V. Violation of CORA

¶37      Next, plaintiffs contend the trial court erred in ruling that the District did not violate CORA. We disagree.

¶38      CORA creates a presumptive right of public inspection of public records. See §§ 24-72-201, 24-72-203(1)(a), 24-72-204(1), C.R.S. 2012. Therefore, public records are open for inspection by the public except as provided in CORA itself or otherwise specifically by law. § 24-72-203(1)(a); Denver Publ’g Co. v. Dreyfus, 184 Colo. 288, 293, 520 P.2d 104, 106 (1974) (Dreyfus); Daniels v. City of Commerce City, 988 P.2d 648, 650 (Colo. App. 1999).

¶39      If requested public records are not in the custody of the person to whom application is made, that person is required to notify the applicant of this fact and must state in detail to the best of his or her knowledge and belief the reason for the absence of the records. § 24-72-203(2), C.R.S. 2012.

¶40      CORA provides that “[w]here public records are kept only in miniaturized or digital form, . . . the official custodian shall . . . [a]dopt a policy regarding the retention, archiving, and destruction of such records.” § 24-72-203(1)(b)(I). This section permits the records custodian to make such rules and regulations “as are reasonably necessary for the protection of such records and the prevention of unnecessary interference with the regular discharge of the duties of the custodian or the custodian’s office.” § 24-72- 203(1)(a); Black, 74 P.3d at 471.

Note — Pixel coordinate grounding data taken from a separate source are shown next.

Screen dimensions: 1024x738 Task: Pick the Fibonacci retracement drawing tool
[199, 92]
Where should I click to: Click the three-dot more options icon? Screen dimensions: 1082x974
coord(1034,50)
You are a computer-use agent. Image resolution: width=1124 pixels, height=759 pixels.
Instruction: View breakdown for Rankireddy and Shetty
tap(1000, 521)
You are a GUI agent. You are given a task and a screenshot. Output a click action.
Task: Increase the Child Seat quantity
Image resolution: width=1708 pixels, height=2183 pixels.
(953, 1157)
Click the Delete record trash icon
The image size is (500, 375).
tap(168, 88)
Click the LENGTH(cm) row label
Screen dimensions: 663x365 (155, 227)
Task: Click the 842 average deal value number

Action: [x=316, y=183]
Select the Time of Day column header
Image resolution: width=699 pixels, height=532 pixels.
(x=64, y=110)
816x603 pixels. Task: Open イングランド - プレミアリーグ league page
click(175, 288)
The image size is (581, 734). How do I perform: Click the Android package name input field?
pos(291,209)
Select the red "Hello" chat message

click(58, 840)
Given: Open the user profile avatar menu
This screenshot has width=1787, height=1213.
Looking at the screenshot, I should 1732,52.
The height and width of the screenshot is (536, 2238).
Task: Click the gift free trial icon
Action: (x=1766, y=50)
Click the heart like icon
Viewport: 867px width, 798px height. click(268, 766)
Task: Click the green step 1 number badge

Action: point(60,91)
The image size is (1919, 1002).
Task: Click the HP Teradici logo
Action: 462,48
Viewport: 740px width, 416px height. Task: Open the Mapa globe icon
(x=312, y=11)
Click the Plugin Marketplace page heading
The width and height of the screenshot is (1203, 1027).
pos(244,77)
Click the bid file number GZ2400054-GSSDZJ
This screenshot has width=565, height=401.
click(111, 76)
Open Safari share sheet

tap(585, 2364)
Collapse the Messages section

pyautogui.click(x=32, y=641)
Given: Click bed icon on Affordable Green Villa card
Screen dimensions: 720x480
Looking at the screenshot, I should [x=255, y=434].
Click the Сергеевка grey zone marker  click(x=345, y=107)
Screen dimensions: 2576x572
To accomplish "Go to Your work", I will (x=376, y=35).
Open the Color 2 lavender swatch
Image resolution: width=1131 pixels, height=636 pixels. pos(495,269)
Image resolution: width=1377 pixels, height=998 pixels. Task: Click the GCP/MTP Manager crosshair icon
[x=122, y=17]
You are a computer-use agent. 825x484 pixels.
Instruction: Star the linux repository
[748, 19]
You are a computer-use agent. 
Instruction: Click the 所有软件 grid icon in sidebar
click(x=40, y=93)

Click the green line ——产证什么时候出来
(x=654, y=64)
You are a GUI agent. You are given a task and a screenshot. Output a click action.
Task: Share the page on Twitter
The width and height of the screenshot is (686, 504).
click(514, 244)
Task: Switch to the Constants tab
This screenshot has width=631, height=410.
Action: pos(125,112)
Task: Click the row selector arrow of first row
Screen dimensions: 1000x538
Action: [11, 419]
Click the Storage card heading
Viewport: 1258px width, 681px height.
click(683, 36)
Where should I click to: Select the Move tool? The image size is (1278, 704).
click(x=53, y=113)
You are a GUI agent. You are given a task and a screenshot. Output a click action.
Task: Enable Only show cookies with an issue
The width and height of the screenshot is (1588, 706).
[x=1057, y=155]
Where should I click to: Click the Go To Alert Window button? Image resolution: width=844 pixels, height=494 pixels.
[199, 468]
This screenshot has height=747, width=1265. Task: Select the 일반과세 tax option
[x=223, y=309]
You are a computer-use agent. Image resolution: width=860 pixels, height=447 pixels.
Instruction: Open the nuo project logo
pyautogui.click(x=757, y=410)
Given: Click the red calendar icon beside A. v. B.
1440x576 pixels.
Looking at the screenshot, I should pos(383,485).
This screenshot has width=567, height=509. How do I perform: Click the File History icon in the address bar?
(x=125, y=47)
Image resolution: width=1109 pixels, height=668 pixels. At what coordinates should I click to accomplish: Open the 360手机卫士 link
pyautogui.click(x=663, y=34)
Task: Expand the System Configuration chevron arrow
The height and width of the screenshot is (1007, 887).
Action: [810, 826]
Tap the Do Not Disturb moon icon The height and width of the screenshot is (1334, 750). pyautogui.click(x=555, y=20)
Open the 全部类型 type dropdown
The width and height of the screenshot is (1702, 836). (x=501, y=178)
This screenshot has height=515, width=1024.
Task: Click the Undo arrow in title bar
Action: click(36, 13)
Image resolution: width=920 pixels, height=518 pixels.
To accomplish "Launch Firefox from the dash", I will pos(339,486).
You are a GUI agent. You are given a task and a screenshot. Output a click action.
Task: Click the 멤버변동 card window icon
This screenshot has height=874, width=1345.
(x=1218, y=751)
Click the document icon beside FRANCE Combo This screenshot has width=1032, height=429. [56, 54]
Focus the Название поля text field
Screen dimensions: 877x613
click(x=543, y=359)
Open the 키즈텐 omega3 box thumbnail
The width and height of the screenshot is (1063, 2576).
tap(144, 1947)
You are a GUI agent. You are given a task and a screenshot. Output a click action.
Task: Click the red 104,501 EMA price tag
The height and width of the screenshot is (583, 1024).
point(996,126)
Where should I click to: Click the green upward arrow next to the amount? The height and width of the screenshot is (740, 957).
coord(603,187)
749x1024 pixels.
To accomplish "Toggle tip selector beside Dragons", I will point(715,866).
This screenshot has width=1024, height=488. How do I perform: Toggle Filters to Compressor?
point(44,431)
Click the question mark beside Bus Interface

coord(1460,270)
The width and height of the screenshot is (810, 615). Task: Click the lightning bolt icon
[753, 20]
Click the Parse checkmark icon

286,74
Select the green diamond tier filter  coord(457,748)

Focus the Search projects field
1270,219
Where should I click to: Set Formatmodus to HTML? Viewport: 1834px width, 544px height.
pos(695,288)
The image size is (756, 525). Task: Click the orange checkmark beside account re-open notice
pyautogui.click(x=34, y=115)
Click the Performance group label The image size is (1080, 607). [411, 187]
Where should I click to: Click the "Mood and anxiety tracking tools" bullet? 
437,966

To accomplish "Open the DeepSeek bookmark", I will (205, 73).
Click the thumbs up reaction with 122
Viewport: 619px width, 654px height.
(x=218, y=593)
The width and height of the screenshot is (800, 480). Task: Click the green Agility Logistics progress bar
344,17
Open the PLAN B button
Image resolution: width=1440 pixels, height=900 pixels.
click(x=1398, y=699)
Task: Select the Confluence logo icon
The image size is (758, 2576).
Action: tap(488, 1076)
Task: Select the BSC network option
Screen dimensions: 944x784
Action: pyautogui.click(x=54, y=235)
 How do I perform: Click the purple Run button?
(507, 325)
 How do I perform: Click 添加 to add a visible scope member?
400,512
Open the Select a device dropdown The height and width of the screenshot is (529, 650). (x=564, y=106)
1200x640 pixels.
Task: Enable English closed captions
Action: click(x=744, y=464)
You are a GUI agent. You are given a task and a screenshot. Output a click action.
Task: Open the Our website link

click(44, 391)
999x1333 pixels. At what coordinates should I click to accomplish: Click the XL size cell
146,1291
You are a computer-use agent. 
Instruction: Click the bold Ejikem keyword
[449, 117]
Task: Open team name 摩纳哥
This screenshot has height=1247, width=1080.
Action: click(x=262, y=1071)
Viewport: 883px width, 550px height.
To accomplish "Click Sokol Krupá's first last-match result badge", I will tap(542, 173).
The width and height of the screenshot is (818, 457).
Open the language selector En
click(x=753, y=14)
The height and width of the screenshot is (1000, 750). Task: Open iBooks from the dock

¶41      In Black, a division of this court upheld a $15 per hour fee for research and retrieval and a $20 per hour fee for exceptionally voluminous requests as reasonable regulation under section 24-72- 203(1)(a). Id. at 472. Relying on CORA’s legislative history and intent, the division concluded that CORA “supports the court’s finding that the research and retrieval fees were nominal in comparison to the time spent responding to the volume of requests . . . and did not constitute a burden contrary to the spirit of [CORA].” Black, at 472; see Citizens Progressive Alliance v. Sw. Water Conservation Dist., 97 P.3d 308, 314 (Colo. App. 2004) (upholding $20 per hour research and retrieval fee).

¶42      Plaintiffs argue that the District did not have a policy in place when they made their request, and, therefore, that the trial court erred in allowing the District to charge a $25 per hour fee for the time needed to retrieve and research the public records, and to require payment of a deposit before producing documents. This argument is unsupported by our case law and a plain reading of CORA.

¶43      Although respondent agencies in the cases cited by plaintiffs -- where fees were upheld as reasonably regulating access to records - - had policies in place at the time of the request, neither CORA nor prior case law mandates that such policies be promulgated before a request for records is received. See Citizens Progressive Alliance, 97 P.3d at 314; Tax Data Corp. v. Hutt, 826 P.2d 353, 355 (Colo. App. 1991) (custodians of public records may dictate the manner of access to public records; city “promulgated regulations governing public access to records open to inspection or copying under state and local laws” after corporation requested tax information).

¶44      Here, the trial court weighed the cost to plaintiffs against the reasonable time for retrieving and reviewing the documents and found the $25 per hour fee to be reasonable.

¶45      We uphold the trial court’s determination that the fee was reasonable.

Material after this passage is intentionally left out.